Among artists, the popularity of Crested Butte, Colorado, may be attributed in part to the Crested Butte Plein Air Invitational (which is mutating into a once-every-three-years event, leaving room for a Crested Butte Plein Air Open — go here for details). But the spot is also popular with mountain bikers and hikers. And in the summer, a wildflower festival draws even more people. “It may be the wildflower capital of the world,” St. John says. “Last year I saw more people than ever, and it was the end of June. The dust that people made from the dirt roads made it hard to see sometimes. Crested Butte is being discovered; it’s not as quiet as it used to be.”
Kebler Pass, site of a large stand of aspens
“Valley View,” by Cheryl St. John, 2014, oil, 10 x 12 in.
“About to Clear,” by Cheryl St. John, 2012, oil, 36 x 48 in.
But Crested Butte is still relatively quiet. You can drive out of town for 15 minutes and be away from almost everyone. Just 10 minutes down the road is Kebler Pass, which St. John says is home to a notable stand of aspen trees. “It’s one of the oldest groves of aspens in the United States,” says the artist. “The trunks are huge.” Elsewhere she finds streams, lakes, the previously mentioned wildflowers, and, of course, mountains. “Crested Butte kind of sits in a bowl,” says St. John. “There’s the backside of Maroon Bells, with their pinks, lavenders, and greens, and another range to the south — the Elk Mountains — that are more granite and grayish. You can see all different kinds of things — there’s great variety.”
St. John’s setup on Gothic Road in 2013
“Past and Present,” by Cheryl St. John, 2014, oil 24 x 24 in.
St. John tries to go at least once in every season. She loves them all, but July may be her favorite time of year there. “In the wintertime you have beautiful snow scenes, and the fall has color, but in July, when the wildflowers are blooming and there is still some snow on the peaks — that’s my favorite. Early spring, not so much. It’s mud season. Later spring is good.” She lives just three hours away, so some years she gets to Crested Butte much more often than once per season.

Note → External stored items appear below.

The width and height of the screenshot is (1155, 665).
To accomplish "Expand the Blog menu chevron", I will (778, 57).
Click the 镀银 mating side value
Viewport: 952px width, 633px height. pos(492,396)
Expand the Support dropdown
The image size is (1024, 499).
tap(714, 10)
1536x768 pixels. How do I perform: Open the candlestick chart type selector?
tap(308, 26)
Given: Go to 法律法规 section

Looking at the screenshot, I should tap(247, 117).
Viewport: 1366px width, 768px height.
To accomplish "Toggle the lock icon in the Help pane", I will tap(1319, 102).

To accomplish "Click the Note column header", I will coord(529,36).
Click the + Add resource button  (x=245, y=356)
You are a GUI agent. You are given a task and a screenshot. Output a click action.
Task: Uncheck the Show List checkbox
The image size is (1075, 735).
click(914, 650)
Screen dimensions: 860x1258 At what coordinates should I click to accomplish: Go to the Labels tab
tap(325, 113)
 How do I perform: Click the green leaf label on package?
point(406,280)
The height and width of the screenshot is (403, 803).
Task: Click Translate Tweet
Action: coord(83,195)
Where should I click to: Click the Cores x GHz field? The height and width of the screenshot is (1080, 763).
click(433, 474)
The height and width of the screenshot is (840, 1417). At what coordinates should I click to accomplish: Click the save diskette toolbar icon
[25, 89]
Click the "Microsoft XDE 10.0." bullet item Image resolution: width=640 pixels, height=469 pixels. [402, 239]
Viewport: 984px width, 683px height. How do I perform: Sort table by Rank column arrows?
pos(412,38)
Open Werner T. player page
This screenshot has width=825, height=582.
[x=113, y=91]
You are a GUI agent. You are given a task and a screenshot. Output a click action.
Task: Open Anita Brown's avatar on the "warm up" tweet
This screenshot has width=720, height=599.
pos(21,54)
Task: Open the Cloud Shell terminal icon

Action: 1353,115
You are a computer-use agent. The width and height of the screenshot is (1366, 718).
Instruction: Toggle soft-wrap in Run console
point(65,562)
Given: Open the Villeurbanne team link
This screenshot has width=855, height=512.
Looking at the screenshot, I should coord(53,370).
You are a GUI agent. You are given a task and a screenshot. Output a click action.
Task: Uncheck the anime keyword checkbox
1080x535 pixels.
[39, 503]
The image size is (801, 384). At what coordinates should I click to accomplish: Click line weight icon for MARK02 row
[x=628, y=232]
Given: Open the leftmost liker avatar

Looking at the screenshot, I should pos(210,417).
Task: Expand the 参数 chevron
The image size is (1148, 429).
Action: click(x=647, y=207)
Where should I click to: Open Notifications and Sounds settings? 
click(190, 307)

One of St. John’s paintings in progress on location during the 2014 Crested Butte Plein Air Invitational
“First Day of Summer,” by Cheryl St. John, 2014, oil 11 x 14 in.
Downtown Crested Butte, Colorado
As with many Coloradoans, aspens like the ones around Crested Butte are special to St. John. Her paintings of them show it. “They have always been of interest,” she says. “They are fun trees to paint. They have a dance to them. They have good shapes, and they are just different; they have a play to them.”